Monday, 4 December 2023

How bad ideas gain currency


I couldn't resist putting these two quotes together. 

First, (via Gus Van Horn) an explanation of how bad ideas gain currency:

"[Immanuel] Kant originated the technique required to sell irrational notions to the men of a skeptical, cynical age who have formally rejected mysticism without grasping the rudiments of rationality. The technique is as follows: if you want to propagate an outrageously evil idea (based on traditionally accepted doctrines), your conclusion must be brazenly clear, but your proof unintelligible. Your proof must be so tangled a mess that it will paralyse a reader's critical faculty -- a mess of evasions, equivocations, obfuscations, circumlocutions, non sequiturs, endless sentences leading nowhere, irrelevant side issues, clauses, sub-clauses and sub-sub-clauses, a meticulously lengthy proving of the obvious, and big chunks of the arbitrary thrown in as self-evident, erudite references to sciences, to pseudo-sciences, to the never-to-be-sciences, to the untraceable and the unprovable -- all of it resting on a zero: the absence of definitions. I offer in evidence the 'Critique of Pure Reason'." (Ayn Rand, from her 'Untitled Letter,' in which she argues John Rawls applies a similar technique)

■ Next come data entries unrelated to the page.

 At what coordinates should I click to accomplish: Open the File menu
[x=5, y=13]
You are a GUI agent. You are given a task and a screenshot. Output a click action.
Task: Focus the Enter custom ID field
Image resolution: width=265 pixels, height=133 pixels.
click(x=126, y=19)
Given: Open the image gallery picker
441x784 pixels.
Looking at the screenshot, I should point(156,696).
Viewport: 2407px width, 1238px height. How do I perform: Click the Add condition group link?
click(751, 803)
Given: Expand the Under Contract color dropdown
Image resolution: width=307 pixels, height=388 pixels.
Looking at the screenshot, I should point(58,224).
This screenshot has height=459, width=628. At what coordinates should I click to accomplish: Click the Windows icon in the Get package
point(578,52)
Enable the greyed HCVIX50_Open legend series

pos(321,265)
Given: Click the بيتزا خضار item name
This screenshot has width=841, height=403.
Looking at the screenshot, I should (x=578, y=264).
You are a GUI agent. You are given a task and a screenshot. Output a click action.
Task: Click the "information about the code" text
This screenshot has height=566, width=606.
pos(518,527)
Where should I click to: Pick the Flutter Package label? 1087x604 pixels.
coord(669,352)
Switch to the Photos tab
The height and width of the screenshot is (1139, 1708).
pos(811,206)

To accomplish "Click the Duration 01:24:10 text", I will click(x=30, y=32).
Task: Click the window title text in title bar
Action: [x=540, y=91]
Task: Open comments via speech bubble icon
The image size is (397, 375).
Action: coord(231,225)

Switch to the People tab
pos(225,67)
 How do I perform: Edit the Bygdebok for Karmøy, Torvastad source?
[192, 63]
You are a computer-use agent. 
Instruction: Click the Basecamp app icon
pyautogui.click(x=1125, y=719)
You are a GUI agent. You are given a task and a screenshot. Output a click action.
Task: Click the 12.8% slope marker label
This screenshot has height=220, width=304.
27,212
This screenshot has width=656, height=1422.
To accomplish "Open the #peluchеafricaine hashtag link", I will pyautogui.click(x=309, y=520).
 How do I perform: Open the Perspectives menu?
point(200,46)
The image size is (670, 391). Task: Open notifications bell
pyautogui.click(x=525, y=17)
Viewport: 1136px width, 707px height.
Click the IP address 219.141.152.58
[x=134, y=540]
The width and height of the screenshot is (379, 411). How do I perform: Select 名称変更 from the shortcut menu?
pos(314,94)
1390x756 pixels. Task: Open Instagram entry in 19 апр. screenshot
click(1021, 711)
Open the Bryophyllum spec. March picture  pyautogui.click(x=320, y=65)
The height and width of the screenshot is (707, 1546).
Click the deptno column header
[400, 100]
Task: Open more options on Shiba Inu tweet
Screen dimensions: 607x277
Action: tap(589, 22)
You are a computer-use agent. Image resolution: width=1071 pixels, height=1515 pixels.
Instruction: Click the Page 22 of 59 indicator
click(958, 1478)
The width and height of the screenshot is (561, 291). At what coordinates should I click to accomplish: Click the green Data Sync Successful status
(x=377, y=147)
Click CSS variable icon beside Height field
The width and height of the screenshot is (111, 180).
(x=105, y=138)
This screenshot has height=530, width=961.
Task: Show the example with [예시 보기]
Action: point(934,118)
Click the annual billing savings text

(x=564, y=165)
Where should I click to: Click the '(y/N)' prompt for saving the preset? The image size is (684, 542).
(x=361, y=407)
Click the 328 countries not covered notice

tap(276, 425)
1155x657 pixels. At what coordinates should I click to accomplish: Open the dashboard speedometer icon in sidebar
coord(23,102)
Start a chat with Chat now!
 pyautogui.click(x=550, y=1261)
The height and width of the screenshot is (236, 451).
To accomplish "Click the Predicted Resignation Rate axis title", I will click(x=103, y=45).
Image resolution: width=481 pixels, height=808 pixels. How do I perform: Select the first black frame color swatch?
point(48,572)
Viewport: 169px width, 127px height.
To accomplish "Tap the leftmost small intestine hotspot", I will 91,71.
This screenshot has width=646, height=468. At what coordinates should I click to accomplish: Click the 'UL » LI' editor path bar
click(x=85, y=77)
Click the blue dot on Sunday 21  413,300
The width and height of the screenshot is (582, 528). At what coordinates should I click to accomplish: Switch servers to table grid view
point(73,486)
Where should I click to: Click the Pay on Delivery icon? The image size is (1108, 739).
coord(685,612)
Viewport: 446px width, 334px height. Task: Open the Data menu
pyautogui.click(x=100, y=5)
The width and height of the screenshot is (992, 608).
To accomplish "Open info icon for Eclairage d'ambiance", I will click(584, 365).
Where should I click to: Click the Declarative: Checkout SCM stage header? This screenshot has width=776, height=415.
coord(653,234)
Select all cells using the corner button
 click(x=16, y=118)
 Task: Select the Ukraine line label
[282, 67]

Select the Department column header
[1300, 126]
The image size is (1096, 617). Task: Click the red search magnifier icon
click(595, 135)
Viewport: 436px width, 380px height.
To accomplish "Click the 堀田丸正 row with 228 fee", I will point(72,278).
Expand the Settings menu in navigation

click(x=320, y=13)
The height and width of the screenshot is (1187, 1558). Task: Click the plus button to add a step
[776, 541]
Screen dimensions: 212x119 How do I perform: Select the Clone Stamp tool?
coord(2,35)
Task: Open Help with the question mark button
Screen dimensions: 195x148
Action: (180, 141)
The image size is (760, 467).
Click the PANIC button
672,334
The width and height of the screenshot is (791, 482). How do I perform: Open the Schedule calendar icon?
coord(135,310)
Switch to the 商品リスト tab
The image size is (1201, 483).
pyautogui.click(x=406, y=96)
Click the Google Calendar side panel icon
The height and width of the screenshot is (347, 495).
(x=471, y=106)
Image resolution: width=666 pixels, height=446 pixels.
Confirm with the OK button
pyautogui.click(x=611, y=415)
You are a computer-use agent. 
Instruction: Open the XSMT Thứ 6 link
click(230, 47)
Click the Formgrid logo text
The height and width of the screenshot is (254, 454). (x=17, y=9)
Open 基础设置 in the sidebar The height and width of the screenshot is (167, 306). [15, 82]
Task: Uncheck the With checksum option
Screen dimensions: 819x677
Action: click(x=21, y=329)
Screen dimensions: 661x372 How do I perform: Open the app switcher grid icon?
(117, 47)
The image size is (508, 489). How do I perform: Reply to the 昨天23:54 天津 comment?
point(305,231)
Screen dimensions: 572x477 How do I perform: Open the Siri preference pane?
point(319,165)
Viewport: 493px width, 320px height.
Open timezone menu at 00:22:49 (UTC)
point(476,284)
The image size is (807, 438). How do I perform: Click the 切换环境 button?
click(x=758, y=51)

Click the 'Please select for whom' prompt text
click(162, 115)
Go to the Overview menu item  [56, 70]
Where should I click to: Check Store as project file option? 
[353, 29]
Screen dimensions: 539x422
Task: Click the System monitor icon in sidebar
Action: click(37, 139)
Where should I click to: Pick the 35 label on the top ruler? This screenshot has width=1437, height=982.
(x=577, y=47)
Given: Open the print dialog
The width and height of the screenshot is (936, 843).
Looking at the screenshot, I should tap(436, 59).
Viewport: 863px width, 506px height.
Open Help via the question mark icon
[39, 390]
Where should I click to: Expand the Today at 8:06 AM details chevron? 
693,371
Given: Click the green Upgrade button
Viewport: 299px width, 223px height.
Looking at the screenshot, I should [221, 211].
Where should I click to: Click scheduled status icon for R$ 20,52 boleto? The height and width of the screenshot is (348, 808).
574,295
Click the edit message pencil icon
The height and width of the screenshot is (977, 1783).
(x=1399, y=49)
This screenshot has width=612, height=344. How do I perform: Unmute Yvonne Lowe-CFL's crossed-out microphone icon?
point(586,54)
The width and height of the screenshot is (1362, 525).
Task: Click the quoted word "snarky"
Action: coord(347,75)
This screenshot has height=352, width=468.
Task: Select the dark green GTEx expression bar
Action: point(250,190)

Second, Roger Pielke Jr.'s description of climate policy:
Climate policy focused on reducing emissions often looks like a Rube Goldberg device, with complexity built upon complexity such that policy levers may or may not impact the intended outcome — which is reducing the emissions of carbon dioxide from fossil fuels all the way to net-zero.
I'll leave you to make the link.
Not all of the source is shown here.